By profession an advocate of the high court, he also took a vigorous share in literary, social, municipal and political work, as well as in the affairs of the University of Bombay, over which he presided as vice-chancellor from 1892 until his death. At the age of five Telang was sent to the Amarchaud Wadi vernacular school, and in 1859 entered the high school in Bombay which bears the name of Mountstuart Elphinstone. Here he came under the influence of Narayan Mahadev Purmanand, a teacher of fine intellect and force of character, afterwards one of Telang's most intimate friends.

From this school he passed to the Elphinstone College, of which he became a fellow, and after taking the degree of M.A. and LL.B., decided to follow the example of Bal Mangesh Wagle, the first Indian admitted by the judges to practise on the original side of the high court, a position more like the status of a barrister than a vakil or pleader.

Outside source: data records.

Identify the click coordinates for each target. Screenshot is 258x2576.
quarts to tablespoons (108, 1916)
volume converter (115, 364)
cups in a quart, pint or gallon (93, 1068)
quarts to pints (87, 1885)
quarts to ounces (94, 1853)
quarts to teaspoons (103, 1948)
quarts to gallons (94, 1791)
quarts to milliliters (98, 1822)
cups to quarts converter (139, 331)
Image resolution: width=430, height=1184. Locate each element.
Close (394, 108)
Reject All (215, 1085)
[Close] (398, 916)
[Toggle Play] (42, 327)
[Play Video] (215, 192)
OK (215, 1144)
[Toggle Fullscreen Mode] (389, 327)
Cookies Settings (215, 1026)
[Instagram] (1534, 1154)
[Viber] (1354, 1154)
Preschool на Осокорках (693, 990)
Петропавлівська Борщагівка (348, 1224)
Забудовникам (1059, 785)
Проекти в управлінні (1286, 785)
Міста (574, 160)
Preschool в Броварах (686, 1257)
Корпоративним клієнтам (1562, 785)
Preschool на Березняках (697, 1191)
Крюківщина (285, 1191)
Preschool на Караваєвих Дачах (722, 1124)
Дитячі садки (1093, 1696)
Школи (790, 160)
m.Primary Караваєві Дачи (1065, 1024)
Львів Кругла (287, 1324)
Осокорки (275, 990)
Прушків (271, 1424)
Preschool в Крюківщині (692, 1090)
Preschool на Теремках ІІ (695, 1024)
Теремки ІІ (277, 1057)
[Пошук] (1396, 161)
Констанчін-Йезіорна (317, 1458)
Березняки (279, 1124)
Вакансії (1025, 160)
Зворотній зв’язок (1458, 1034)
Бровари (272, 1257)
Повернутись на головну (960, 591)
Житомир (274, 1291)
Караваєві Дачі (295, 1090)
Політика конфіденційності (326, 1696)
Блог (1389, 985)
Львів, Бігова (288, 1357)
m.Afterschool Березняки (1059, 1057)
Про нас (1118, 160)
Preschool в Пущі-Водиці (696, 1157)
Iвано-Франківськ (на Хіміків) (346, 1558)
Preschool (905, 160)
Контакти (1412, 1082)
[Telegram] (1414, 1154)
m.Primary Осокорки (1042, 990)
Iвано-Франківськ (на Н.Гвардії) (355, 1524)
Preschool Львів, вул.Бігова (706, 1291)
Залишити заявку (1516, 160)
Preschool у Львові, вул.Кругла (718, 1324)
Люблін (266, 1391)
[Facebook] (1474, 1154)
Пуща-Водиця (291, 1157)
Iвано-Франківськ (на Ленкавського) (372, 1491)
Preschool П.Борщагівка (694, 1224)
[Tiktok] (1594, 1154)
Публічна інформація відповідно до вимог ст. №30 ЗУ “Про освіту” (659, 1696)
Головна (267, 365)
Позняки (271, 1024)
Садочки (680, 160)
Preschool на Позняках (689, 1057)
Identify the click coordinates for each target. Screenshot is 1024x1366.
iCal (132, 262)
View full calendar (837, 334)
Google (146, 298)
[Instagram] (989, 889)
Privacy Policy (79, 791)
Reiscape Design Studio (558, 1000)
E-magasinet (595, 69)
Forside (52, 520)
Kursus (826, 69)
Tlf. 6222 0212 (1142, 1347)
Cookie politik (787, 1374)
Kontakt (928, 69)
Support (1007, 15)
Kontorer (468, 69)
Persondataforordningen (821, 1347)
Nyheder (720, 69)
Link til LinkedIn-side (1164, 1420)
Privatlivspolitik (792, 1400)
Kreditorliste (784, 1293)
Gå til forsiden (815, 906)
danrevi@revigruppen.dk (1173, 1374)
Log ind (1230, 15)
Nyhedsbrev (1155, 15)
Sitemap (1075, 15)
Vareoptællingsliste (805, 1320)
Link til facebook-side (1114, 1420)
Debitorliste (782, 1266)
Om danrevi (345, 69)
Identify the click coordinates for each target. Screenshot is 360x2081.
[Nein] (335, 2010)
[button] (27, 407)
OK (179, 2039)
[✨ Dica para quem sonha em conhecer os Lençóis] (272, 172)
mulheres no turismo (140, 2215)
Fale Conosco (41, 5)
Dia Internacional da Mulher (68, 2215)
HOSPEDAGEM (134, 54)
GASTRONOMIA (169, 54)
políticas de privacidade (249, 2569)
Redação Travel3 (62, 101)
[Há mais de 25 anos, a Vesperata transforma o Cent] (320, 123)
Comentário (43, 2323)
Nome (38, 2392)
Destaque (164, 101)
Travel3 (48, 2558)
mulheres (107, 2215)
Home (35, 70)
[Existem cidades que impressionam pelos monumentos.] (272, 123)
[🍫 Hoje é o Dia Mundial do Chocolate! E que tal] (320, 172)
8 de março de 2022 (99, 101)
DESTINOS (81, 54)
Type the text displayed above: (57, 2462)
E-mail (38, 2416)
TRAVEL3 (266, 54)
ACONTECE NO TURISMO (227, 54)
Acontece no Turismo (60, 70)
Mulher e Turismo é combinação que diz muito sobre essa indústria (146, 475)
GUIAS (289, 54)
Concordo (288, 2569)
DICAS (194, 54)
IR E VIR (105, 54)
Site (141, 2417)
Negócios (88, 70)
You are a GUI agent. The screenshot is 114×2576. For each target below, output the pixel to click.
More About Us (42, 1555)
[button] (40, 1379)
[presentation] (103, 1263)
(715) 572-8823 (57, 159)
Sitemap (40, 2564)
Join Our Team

He passed the examination and was enrolled in 1872.

His learning and other gifts soon brought him an extensive practice. He had complete command of the English language, and his intimacy with Sanskrit enabled him to study and quote the Hindu law-books with an ease not readily attained by European counsel. Telang, finding his career assured, declined an offer of official employment. But in 1889 he accepted a seat on the high court bench, where his judgments are recognized as authoritative, especially on the Hindu law. He was syndic of the university from 1881, and vice-chancellor from 1892 until his death. In that year also he was elected president of the local branch of the Royal Asiatic Society. These two offices had never been held by a native of India before. The decoration of C.I.E. conferred on him in 1882 was a recognition of his services as a member of a mixed commission appointed by the government to deal with the educational system of the whole of India. He was nominated to the local legislative council in 1884, but declined a similar position on the viceroy's council.

Along with P.M. Metha, he was the originator of the Bombay Presidency Association. When a student he had won the Bhugwandas scholarship in Sanskrit, and in this language his later studies were profound. His translation of the Bhagavad Gita into English prose and verse is a standard work, and available in Max Müller's monumental compilation, the Sacred Books of the East, vol. 8, as the Bhagavadgita With the Sanatsugâtiya and the Anugitâ (published 1882). He criticized Albrecht Weber's hypothesis that the story of the Ramayana was influenced by the Homeric epics. While devoted to the sacred classics of the Hindus, Telang did not neglect his own vernacular, Marathi literature being enriched by his translation of Lessing's Nathan the Wise, and an essay on Social Compromise.